> [Directions]:
Rewrite the rows from the line with "You are a computer-use" through the end of the rows, replacing "logout icon" with "sign-out icon" and keeping everything else the same. Leave the pictures out of your answer.

> [Extracted material]:
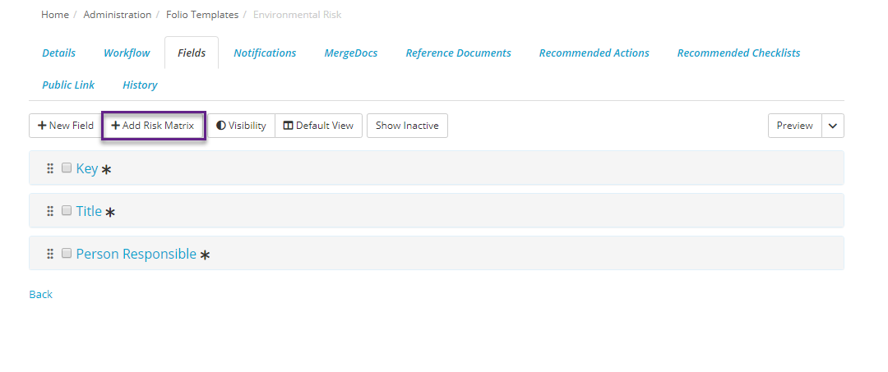The image size is (888, 372).
Task: Click drag handle beside Person Responsible
Action: 50,254
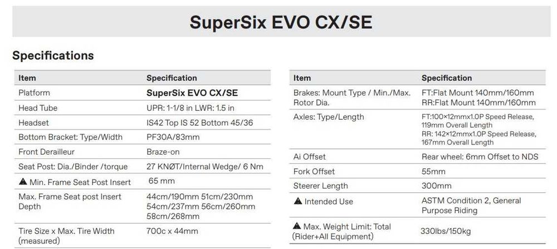Viewport: 557px width, 249px height.
Task: Click warning triangle next to Intended Use
Action: (298, 201)
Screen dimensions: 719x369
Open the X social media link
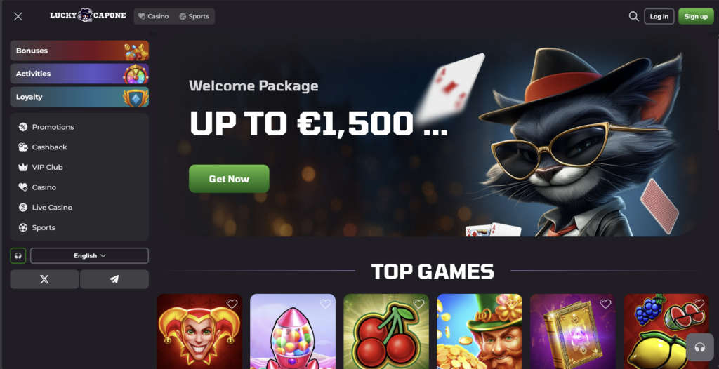[x=44, y=279]
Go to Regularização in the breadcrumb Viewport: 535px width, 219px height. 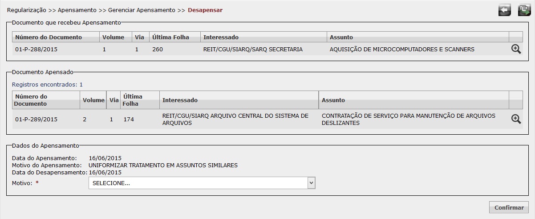tap(27, 10)
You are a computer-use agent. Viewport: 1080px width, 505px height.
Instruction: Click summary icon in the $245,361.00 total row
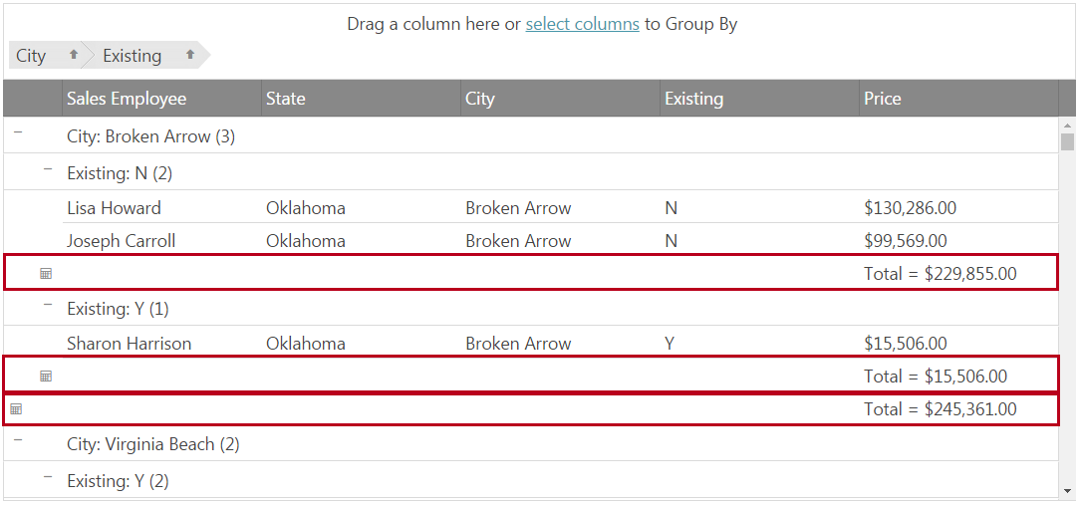point(16,409)
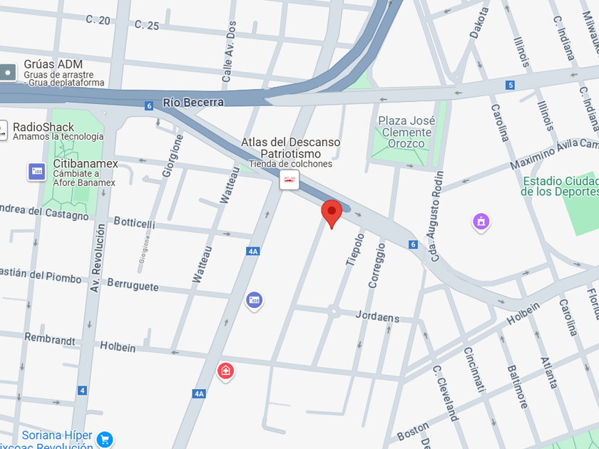This screenshot has width=599, height=449.
Task: Select the red hospital marker icon
Action: click(x=225, y=371)
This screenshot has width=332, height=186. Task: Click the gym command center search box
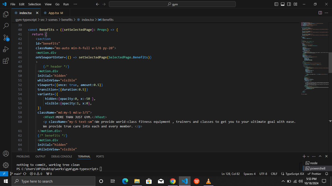[172, 4]
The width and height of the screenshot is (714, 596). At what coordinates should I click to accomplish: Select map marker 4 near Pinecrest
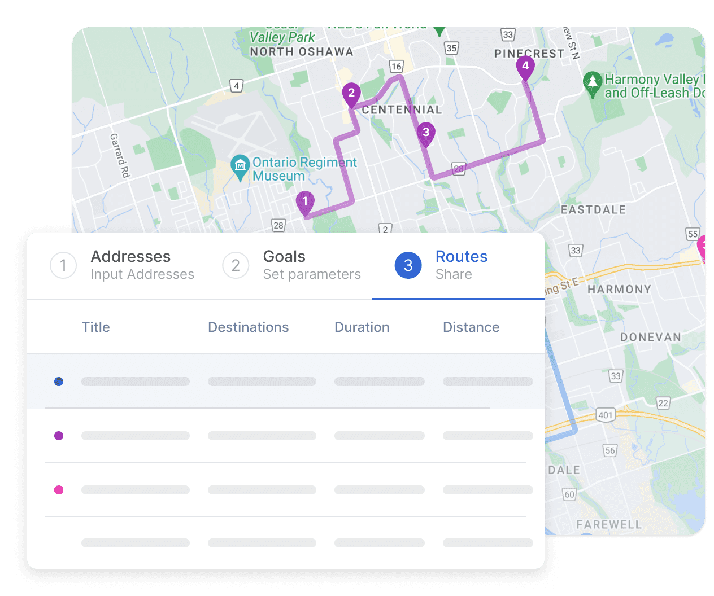[x=526, y=66]
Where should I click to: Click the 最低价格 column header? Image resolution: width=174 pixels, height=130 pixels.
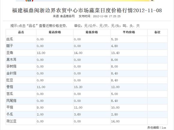pos(92,32)

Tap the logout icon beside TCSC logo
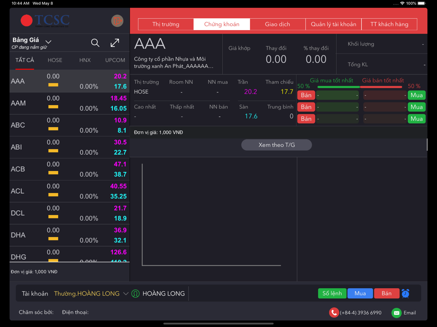coord(117,21)
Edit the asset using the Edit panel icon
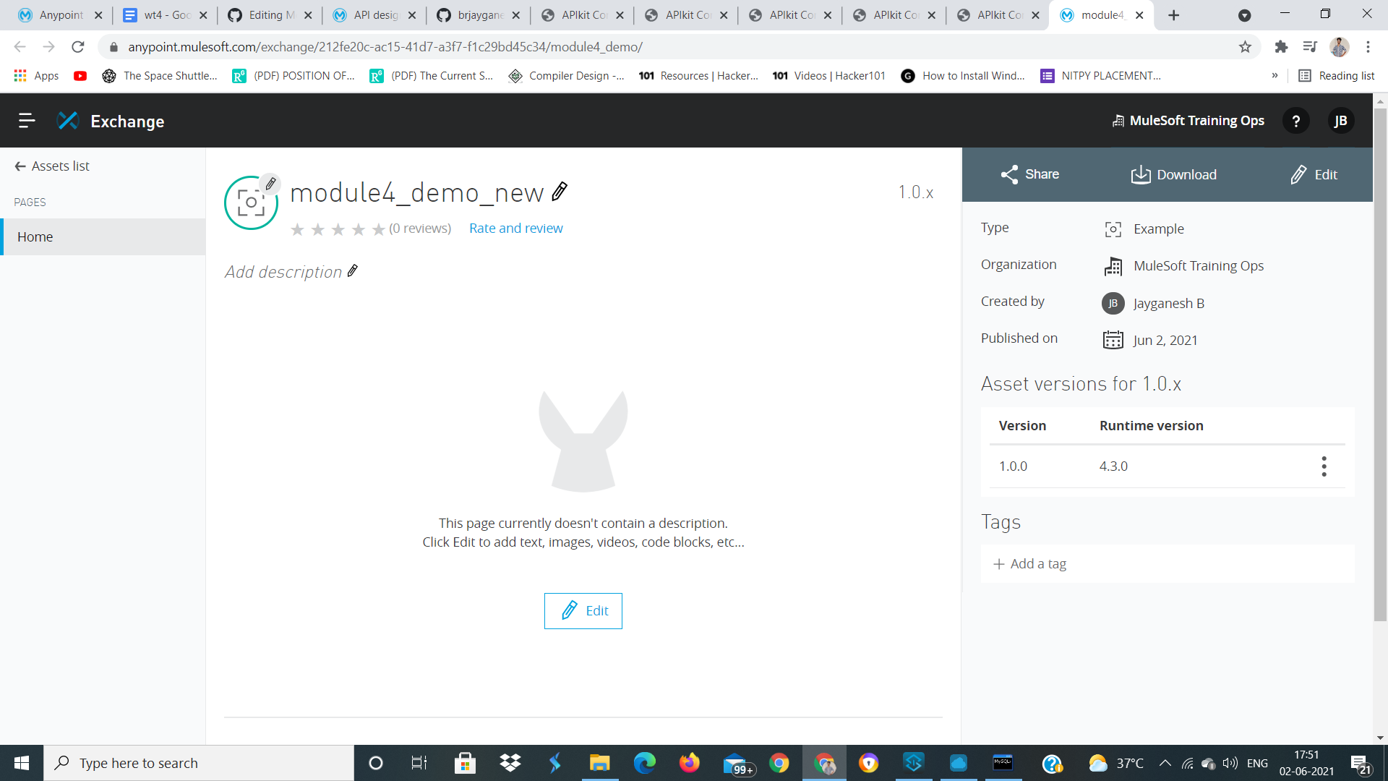This screenshot has height=781, width=1388. click(x=1314, y=174)
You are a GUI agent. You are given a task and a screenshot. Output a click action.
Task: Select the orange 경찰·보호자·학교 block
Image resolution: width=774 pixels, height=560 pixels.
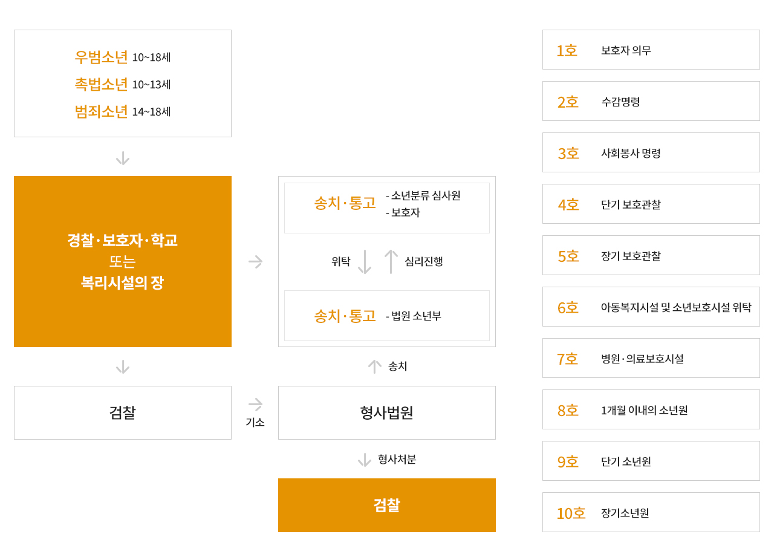pyautogui.click(x=123, y=261)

> [Written response]:
You are a computer-use agent. Viewport: 1080px width, 505px height.
Instruction: Click summary icon in the $245,361.00 total row
point(16,409)
This screenshot has width=599, height=449.
Task: Select the red hospital marker icon
Action: click(x=225, y=371)
This screenshot has width=332, height=186. Task: Click the gym command center search box
[172, 4]
The width and height of the screenshot is (714, 596). At what coordinates should I click to accomplish: Select map marker 4 near Pinecrest
[x=526, y=66]
Where should I click to: Click the 最低价格 column header? Image resolution: width=174 pixels, height=130 pixels.
pos(92,32)

Tap the sign-out icon beside TCSC logo
coord(117,21)
Edit the asset using the Edit panel icon
This screenshot has height=781, width=1388. click(x=1314, y=174)
You are a GUI agent. You are given a task and a screenshot. Output a click action.
Task: Select the orange 경찰·보호자·학교 block
Image resolution: width=774 pixels, height=560 pixels.
pyautogui.click(x=123, y=261)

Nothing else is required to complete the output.